A useful dividing line: is the child producing or consuming? A session where a kid recalls a word, says it aloud, and writes a character (汉字) stroke by stroke is closer to homework or piano practice than to a feed. The screen is the delivery mechanism, not the activity.
That does not make learning apps automatically innocent. Plenty of "educational" apps borrow the retention tricks of social media and dress them in flashcards. Which is why the second question matters more than the first.
What manipulative design looks like
You can audit any app your child uses in five minutes. Look for four patterns. First, infinite continuation: feeds that never end, autoplay that starts the next thing before a decision can be made. Second, notifications aimed at the child — especially evening streak-rescue pings, which exist to convert anxiety into opens. Third, manufactured social pressure: "3 friends practiced today!" Fourth, artificial urgency: countdown timers and limited-time rewards that punish a family for having a life.

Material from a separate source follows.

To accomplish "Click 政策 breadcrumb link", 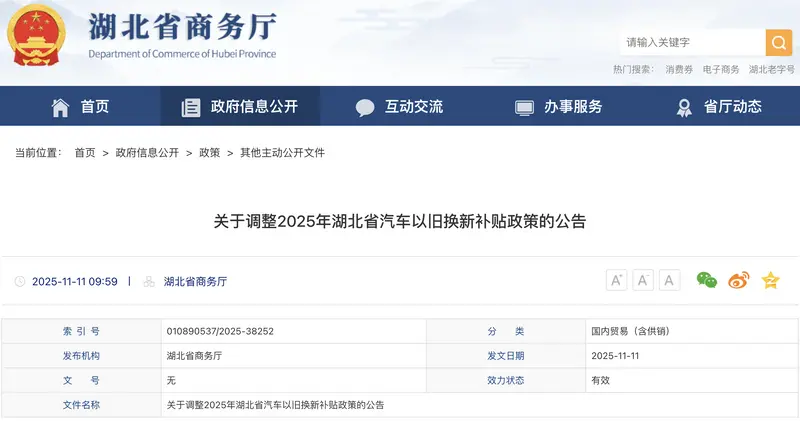I will [x=209, y=153].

Each one converts a child's attention into the app's engagement metrics. None of them improves learning. A word reviewed under countdown pressure is not retained better than a word reviewed calmly — the research on memory points the other way: retention comes from well-timed retrieval, not arousal. We explain that mechanism in our guide to spaced repetition for children.
What Bóyǎ does instead
We built the opposite defaults and wrote them down as commitments on our screen time policy. The short version: there is a daily cap by default — 20 minutes on the free plan, 30 on Family — and it is enforced. When it is reached, the app says see you tomorrow and will not unlock. There is no infinite scroll and no autoplay; every screen ends, every session ends, and "next" is always a deliberate tap.
Kid accounts receive zero push notifications, email, or SMS, on any plan. If a streak is at risk, the parent dashboard hears about it — you decide whether it is worth mentioning at dinner. Streaks themselves need 5 minutes a day, not 30, so a busy Tuesday does not end a month of habit. And XP per session is capped, so grinding does not pay.
This is the same posture as the rest of our safety and privacy stance: no public profiles, no DMs, no ad networks. The app is tuned to teach Mandarin and stop — because we measure mastery, not minutes, as described on How we teach.
A practical rule for parents
Judge an app by what happens when the session ends. A learning tool ends cleanly: a result, a "well done", a closed loop. An engagement machine resists ending: one more video, one more reward, a notification an hour later. Watch your child put the device down. If it takes negotiation every time, the design is working against your family.
Then hold the time budget honestly. Fifteen to twenty focused minutes a day is enough to make real progress in Mandarin — consistent short sessions are how most kids clear HSK 1 in about six weeks. More minutes past that point buy surprisingly little. We would genuinely rather your kid spend the surplus outside.